If an estate agent claims commission based on an implied mandate it has been found by the Court that it should be clear, based on the evidence before it that there was consensus between the seller and the agent as to the terms and conditions of such a mandate (Bosch vs Flowerbox (Pty) Ltd 1971 (4) SA 640).

The estate agent should further be vigilant as to the boundaries of the mandate and should not transgress such boundaries in exercising the mandate.  A mandate provided by the seller to the estate agent does for example not entitle the estate agent to conclude a contract, substitute parties or receive any monies on behalf of the seller (Bird vs Summerville and others 1961 (3) SA 194).

Due Performance in terms of his mandate

In order to prevent any ambiguity or disputes the terms and conditions of the mandate has to be very clear and should indicate the services required by the seller from the estate agent and which functions the estate agent has to fulfil to entitle him to the agreed upon estate agents commission.

It is further important to remember that the mandate is an agreement between the seller and the estate agent and not any other prospective parties.  In the case of Phillips vs Aida Real Estate (Pty) Ltd 1975 (3) SA 198 it was established that an estate agent is not entitled to damages in the event where the offeror withdraws from an offer prior to the acceptance of such an offer by the seller, as it was never the intention of the offeror to contract with the estate agent and no contractual relationship existed between the offeror and the estate agent entitling him to such damages.

In the event of the absence of a clear mandate and the reliance of the estate agent on an implied mandate the following has to be present and proven by the estate agent :

  • Introduction of the Purchaser to the seller and the property, by the estate agent

A proper first introduction of the property and the seller has to be done by the estate agent resulting in the conclusion that if it had not been for such an introduction by the estate agent the purchaser would not have known of the availability of the property or the seller’s willingness to sell.  To merely inform a prospective buyer that you as estate agent have a mandate to sell a property is no proper introduction (D.C Wylde & Co vs Sparg 1977 (2) SA 75).

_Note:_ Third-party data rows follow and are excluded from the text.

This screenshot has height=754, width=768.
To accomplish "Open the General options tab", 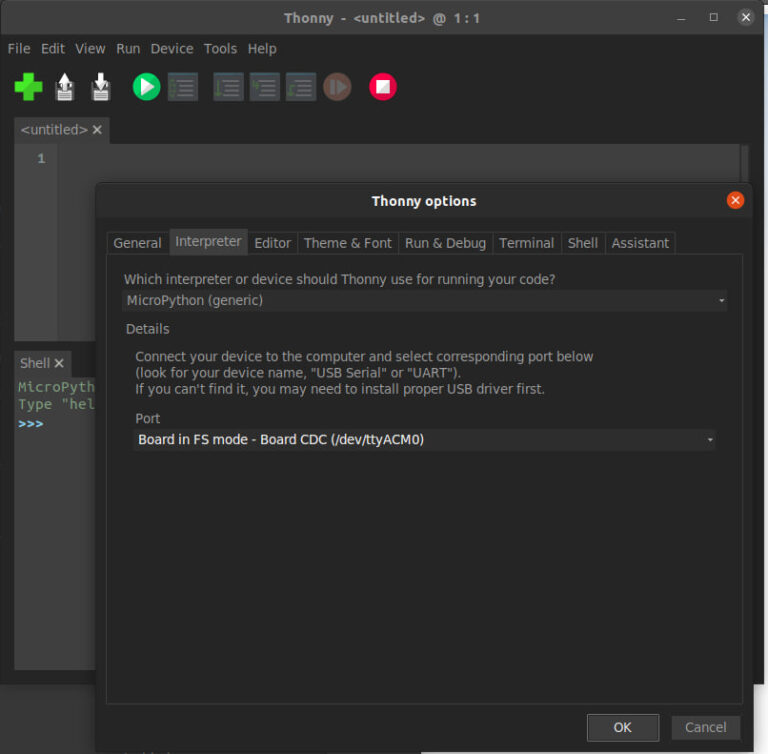I will [137, 243].
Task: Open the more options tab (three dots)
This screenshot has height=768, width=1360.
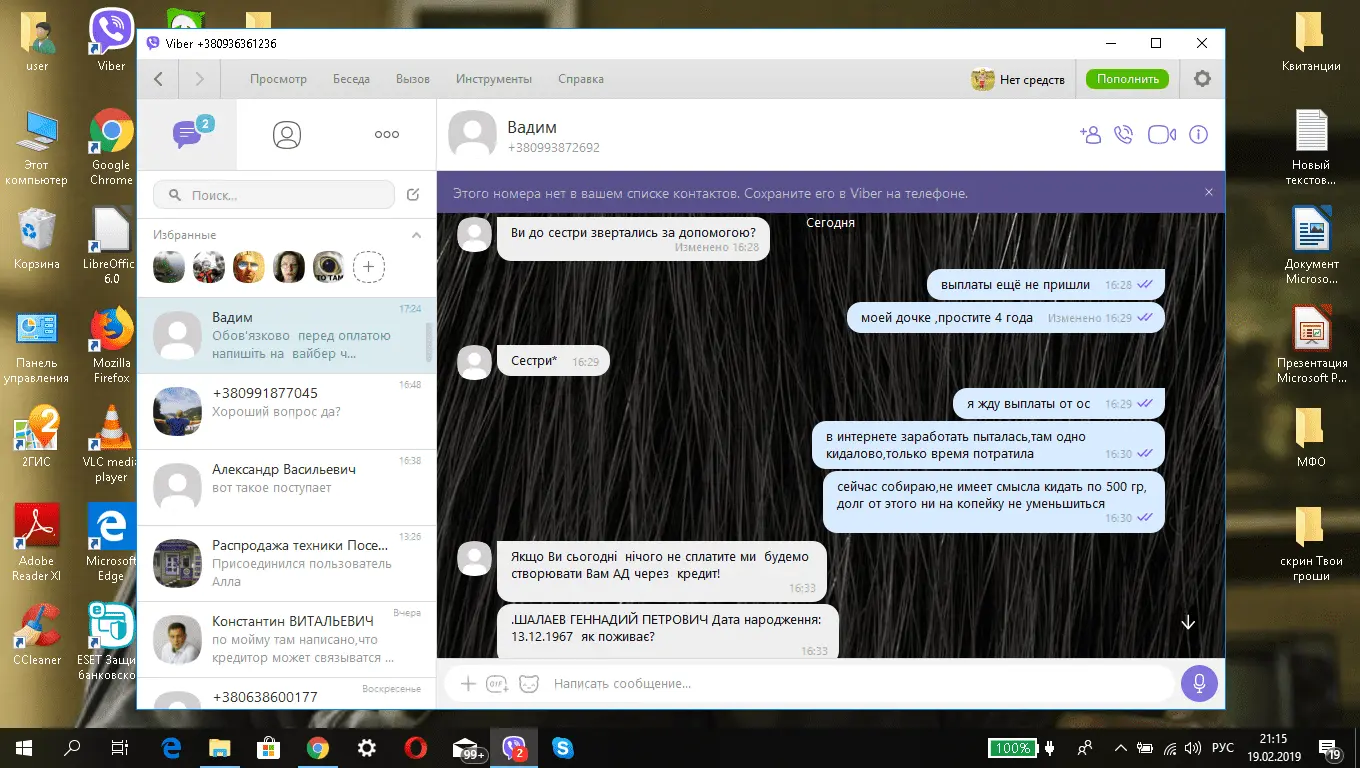Action: 386,135
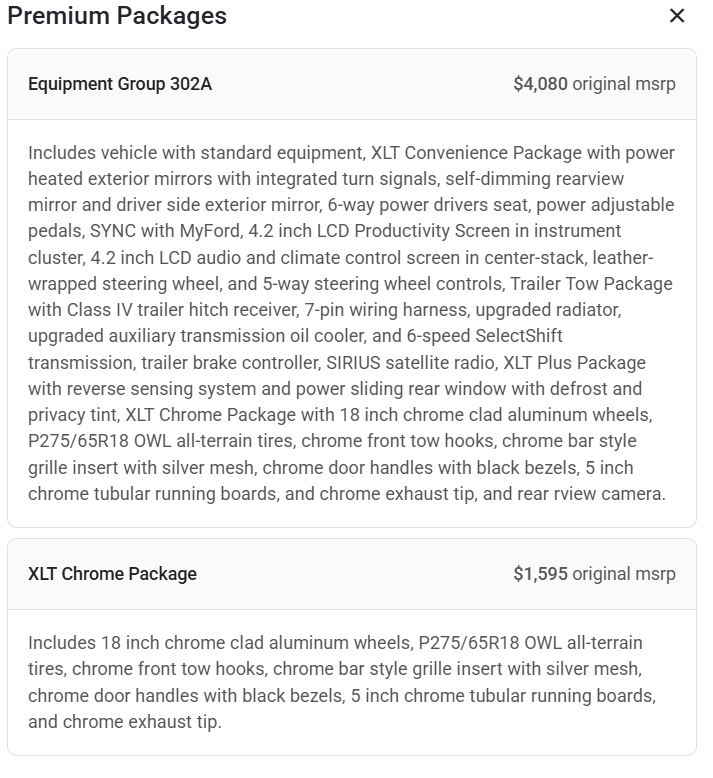The height and width of the screenshot is (778, 713).
Task: Select the XLT Chrome Package heading
Action: point(112,574)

  • The purchaser was at signature of the agreement willing and able to purchase

It has been found that the clear absence of a purchaser being willing and able to purchase during contracting resulted in a claim for estate agents commission being refused (Beckwith vs Foundation Investments Co 1961 (4) SA 510 (A)).

  • A valid agreement of sale was concluded

In the event of an estate agent merely identifying a purchaser it has been found not to be sufficient to claim estate agents commission and a valid agreement should at least have been concluded between such purchaser and the seller before the estate agent will be able to claim such commission (Brayshaw vs Schoeman 1960 (1) SA 625 (A)).

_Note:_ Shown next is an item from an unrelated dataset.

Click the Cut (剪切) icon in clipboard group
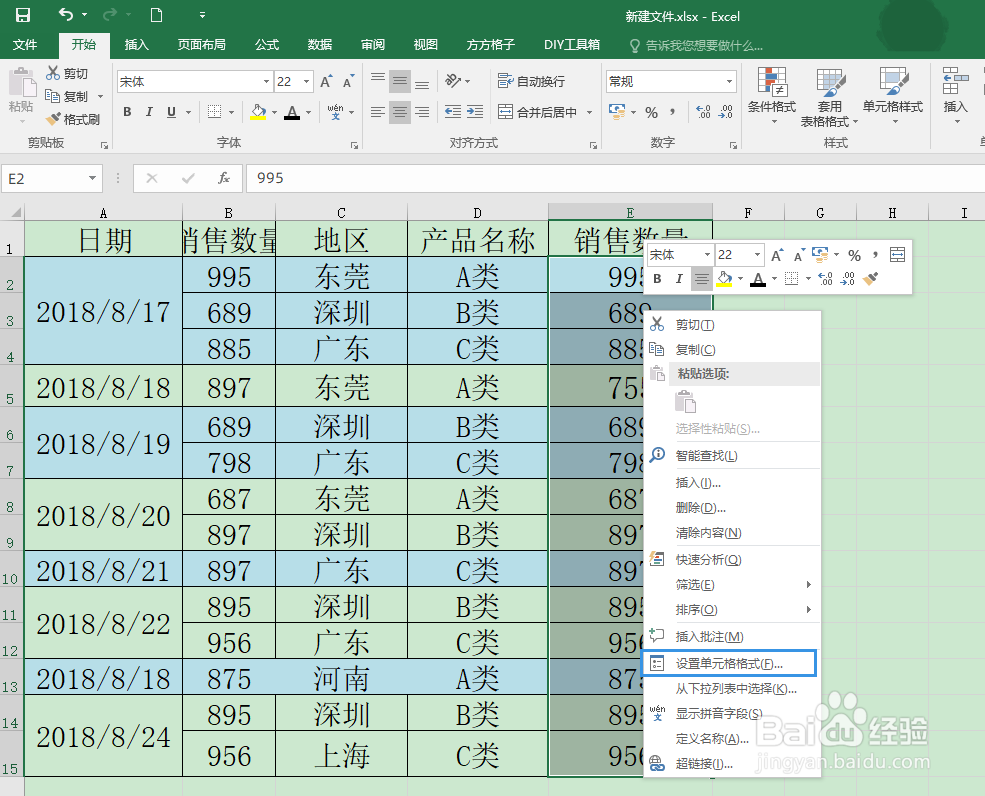 pyautogui.click(x=55, y=73)
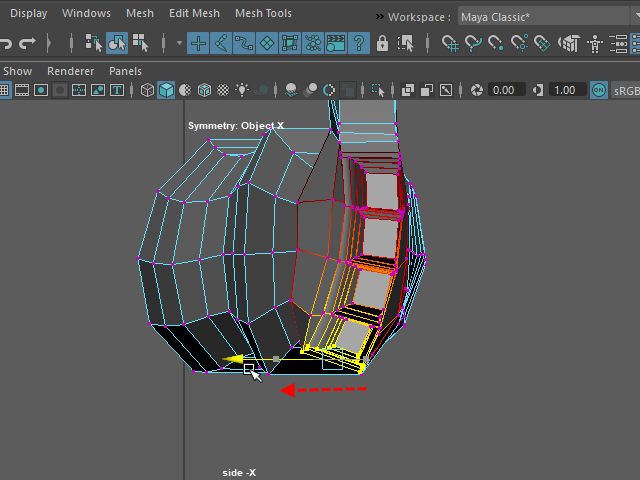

  • That the introduction was the effective cause of the contract

The only way in which an agent can succeed in proving that the finding and introduction of the purchaser was the effective cause of the sale is by evidence that the purchaser was willing and able to buy on the seller’s conditions and that the sale was bound to have gone through independently of any negotiations conducted by another agent (Eschini vs Jones 1929 CPD 18).

Should an estate agent however introduce a purchaser to a seller and the purchaser chooses to negotiate further directly with the seller and obtain the property for a lesser price the estate agent has still been deemed to be the effective cause (Doyle vs Gibbon 1919 TPD 220).

Where other factors have intervened causing the transaction to proceed and the initial introduction alone was not the effective cause a claim for estate agents commission has been denied or refused (Basil Elk Estates (Pty) Ltd vs Curzon 1990 (2) SA 1).

It is further a requirement that the introduction of the estate agent has to be the cause of the transaction and without  such an introduction the transaction would not have taken place (Wakefields Real Estate (Pty) Ltd vs Attree and others Case number 666/10 Court of Appeal)  it is also important to take factors into account for example the intervention by ‘n third party in order to remove obstacles and the timespan between actions taken by different parties (Wynland Properties vs Potgieter and others 1999 (4) SA 1265).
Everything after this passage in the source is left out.